Comme dans tout village il y a un idiot mais au fur et à mesure de l’histoire, le lecteur s’interroge.
En tête de ce comité Lionel, employé de mairie, qui a de hautes ambitions, ce n’est pas un homme, juste de la haine sur pattes. Il est épaulé par le médecin, l’instituteur et le seul agriculteur survivant. Des épis de blé ont disparu et c’est la guerre, ils courent tous après l’étranger : Souleymane caché dans les bois. Bois qui a sa propre légende celle de La Fauve, bête qui rôderait depuis des siècles.
Mais en quelques heures c’est la descente aux enfers.
Yvan Robin mène ses lecteurs par le bout du nez en un récit rapide comme un précipice, précis dans un vocabulaire travaillé, en images et dialogues justes, il n’en rajoute pas , la curée est déjà assez sanglante.

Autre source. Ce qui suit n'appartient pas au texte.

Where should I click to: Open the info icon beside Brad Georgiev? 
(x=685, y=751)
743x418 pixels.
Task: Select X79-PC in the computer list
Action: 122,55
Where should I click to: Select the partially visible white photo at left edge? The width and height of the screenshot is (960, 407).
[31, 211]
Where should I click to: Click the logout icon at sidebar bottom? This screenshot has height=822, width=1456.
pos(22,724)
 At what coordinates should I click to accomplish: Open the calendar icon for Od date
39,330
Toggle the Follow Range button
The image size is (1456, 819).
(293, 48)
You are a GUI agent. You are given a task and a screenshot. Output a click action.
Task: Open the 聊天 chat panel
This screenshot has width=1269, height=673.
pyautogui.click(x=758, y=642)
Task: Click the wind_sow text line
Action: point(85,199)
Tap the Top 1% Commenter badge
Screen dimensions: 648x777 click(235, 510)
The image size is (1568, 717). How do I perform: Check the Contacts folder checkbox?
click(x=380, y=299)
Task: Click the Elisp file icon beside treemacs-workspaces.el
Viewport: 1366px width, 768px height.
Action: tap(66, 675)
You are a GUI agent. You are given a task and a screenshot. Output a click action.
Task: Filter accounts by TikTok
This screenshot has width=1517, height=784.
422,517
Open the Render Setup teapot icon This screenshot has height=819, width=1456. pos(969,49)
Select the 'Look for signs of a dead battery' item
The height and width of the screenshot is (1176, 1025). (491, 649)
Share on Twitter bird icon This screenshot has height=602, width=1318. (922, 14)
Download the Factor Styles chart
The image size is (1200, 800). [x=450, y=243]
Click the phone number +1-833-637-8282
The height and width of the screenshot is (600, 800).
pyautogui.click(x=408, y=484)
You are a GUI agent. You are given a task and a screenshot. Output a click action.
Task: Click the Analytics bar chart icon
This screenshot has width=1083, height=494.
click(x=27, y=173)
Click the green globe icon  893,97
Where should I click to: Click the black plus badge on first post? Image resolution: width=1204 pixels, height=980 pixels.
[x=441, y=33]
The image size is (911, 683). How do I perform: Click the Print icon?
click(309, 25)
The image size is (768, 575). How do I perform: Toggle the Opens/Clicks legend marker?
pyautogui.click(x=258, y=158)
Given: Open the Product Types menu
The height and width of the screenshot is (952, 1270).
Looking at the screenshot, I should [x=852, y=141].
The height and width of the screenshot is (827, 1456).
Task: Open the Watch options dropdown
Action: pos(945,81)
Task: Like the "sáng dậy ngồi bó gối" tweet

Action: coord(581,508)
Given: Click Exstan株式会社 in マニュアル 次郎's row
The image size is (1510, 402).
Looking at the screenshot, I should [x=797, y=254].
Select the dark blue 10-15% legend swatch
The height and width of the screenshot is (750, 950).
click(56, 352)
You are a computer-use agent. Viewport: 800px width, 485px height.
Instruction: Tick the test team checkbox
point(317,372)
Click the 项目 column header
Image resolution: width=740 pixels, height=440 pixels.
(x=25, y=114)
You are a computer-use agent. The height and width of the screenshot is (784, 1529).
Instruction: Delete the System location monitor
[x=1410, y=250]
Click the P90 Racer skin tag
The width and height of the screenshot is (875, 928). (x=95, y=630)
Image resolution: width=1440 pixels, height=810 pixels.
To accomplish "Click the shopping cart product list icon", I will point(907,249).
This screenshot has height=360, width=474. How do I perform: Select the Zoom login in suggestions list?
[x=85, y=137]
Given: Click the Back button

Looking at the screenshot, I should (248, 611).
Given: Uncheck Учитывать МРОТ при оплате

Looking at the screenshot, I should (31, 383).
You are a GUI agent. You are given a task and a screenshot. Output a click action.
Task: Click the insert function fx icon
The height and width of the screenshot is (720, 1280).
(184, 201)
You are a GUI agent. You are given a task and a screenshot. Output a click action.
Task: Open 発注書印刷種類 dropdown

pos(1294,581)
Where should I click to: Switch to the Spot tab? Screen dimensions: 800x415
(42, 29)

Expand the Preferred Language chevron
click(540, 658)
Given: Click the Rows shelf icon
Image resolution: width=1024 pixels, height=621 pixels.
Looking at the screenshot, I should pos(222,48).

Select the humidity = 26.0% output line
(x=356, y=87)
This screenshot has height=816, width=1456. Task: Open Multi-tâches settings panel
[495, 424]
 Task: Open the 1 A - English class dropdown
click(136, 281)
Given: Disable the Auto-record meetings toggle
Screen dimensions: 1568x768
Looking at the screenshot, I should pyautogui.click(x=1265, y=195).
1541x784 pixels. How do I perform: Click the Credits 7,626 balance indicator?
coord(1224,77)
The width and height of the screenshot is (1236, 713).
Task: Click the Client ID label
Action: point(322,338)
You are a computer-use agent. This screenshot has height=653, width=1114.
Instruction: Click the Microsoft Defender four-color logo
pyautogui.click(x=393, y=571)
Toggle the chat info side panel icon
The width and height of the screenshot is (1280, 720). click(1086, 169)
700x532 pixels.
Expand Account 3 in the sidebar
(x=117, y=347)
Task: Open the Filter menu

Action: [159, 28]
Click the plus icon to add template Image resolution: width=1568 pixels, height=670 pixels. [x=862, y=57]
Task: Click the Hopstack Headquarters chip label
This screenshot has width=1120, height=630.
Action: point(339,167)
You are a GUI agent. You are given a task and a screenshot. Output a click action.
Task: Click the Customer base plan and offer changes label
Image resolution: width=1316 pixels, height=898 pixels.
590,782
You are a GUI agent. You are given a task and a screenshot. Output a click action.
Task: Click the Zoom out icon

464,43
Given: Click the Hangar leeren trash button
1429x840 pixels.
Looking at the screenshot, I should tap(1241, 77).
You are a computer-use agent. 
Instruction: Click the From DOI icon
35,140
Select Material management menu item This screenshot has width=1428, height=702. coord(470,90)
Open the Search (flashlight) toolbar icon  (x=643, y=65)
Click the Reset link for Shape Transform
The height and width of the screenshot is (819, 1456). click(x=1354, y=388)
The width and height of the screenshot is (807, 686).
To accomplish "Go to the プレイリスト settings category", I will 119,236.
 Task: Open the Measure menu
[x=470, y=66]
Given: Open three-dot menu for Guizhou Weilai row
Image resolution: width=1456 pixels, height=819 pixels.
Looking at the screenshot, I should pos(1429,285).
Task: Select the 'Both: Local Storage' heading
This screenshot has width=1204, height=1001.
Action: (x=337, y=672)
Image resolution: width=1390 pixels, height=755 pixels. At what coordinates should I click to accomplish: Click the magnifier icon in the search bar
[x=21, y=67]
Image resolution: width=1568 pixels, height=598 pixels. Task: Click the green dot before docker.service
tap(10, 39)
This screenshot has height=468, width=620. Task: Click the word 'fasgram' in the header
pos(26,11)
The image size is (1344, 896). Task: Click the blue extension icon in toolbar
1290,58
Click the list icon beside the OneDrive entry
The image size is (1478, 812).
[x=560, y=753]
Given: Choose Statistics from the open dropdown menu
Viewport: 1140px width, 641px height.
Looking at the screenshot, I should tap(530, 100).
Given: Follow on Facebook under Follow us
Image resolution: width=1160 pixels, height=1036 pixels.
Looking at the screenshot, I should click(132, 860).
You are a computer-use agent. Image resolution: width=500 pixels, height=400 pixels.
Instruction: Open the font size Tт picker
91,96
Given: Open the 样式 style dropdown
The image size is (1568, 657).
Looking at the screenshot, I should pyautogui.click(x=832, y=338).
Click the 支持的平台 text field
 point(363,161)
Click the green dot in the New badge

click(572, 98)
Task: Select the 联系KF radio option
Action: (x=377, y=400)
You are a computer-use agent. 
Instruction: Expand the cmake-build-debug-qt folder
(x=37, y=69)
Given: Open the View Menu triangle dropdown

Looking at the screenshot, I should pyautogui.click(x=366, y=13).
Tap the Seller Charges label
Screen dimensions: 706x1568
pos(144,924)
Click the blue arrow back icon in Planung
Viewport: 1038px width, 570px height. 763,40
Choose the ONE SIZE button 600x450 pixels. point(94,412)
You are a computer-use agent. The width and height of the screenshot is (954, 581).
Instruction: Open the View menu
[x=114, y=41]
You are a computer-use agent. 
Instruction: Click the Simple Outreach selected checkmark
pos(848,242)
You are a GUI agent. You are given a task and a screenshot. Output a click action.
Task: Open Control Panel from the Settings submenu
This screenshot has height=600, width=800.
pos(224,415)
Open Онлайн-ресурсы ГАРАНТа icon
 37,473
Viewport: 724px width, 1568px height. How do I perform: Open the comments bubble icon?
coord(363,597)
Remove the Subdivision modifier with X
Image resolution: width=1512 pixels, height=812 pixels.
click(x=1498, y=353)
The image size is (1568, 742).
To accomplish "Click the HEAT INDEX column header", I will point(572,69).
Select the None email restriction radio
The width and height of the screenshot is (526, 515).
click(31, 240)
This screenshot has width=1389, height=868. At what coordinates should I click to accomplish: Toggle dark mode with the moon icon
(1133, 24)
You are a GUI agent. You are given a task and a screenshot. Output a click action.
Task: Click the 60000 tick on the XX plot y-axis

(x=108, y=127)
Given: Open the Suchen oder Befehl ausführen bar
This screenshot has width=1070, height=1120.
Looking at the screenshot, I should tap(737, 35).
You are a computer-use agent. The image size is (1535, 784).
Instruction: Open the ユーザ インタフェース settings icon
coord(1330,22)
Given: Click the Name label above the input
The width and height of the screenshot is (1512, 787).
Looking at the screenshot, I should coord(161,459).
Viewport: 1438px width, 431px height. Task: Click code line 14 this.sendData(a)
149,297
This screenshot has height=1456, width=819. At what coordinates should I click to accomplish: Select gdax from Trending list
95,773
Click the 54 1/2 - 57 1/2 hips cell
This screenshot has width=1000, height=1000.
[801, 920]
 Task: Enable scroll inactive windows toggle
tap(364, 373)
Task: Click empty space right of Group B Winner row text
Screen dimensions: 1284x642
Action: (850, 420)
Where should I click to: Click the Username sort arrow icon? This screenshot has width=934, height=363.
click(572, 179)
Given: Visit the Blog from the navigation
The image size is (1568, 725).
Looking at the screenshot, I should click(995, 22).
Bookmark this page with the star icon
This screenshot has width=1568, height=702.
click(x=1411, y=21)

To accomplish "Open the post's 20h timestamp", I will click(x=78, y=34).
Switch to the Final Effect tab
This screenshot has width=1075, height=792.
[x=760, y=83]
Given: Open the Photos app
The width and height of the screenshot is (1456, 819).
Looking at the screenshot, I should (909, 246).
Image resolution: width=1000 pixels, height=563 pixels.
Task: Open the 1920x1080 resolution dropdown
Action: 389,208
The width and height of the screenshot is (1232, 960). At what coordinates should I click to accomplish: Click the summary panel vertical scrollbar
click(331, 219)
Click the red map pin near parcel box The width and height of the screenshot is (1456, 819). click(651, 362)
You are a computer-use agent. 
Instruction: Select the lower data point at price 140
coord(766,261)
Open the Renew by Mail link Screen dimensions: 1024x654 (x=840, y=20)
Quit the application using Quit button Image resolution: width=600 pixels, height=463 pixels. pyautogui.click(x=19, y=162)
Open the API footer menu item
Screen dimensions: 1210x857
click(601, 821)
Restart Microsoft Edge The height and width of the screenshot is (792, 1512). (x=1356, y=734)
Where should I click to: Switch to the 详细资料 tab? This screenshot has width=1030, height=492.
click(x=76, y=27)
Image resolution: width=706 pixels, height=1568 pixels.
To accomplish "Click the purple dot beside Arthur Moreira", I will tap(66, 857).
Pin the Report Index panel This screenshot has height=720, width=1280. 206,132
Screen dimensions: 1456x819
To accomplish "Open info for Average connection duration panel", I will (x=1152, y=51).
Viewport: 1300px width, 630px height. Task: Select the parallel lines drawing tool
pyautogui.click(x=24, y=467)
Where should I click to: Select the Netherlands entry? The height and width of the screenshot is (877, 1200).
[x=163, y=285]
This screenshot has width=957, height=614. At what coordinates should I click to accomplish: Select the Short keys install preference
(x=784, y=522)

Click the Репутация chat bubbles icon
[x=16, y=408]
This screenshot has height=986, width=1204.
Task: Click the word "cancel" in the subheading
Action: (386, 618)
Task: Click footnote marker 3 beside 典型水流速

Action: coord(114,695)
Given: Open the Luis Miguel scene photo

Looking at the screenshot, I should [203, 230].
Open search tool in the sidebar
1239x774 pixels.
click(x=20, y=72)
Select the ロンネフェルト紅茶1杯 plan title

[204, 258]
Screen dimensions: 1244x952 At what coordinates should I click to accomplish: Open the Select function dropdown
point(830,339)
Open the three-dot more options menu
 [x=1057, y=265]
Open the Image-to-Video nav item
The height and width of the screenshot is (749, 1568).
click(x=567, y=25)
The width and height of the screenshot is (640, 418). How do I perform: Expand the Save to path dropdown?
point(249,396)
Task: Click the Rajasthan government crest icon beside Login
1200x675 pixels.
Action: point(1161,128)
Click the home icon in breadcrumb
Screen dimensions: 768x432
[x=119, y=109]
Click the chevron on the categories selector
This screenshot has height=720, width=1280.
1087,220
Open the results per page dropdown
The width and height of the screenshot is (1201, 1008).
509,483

La révolte des femmes était en sommeil, mais je ne pense pas qu’ici elle soit « l’avenir de l’homme ».
« Les femmes, d’ailleurs, en nombre, contribuaient à la perpétration de l’injonction. Il n’y avait pas d’alternative, Blanche se devait d’éprouver du désir, ou de feindre. C’était la moindre des politesses. »
Les éditions Lajouanie nous disent « Roman policier mais presque… » c’est dans ce presque qu’est caché le sel de l’histoire qui vous précipite dans les abymes, et vous interroge néanmoins sur un monde qui se dessine et dont vous ne voulez surement pas.
Si je devais définir ce roman en une seule phrase je dirais que Yvan Robin a réussi un brillant strike à vous donner le tournis.
Merci à Masse Critique de Babelio et aux éditions Lajouanie pour ce privilège de lecture.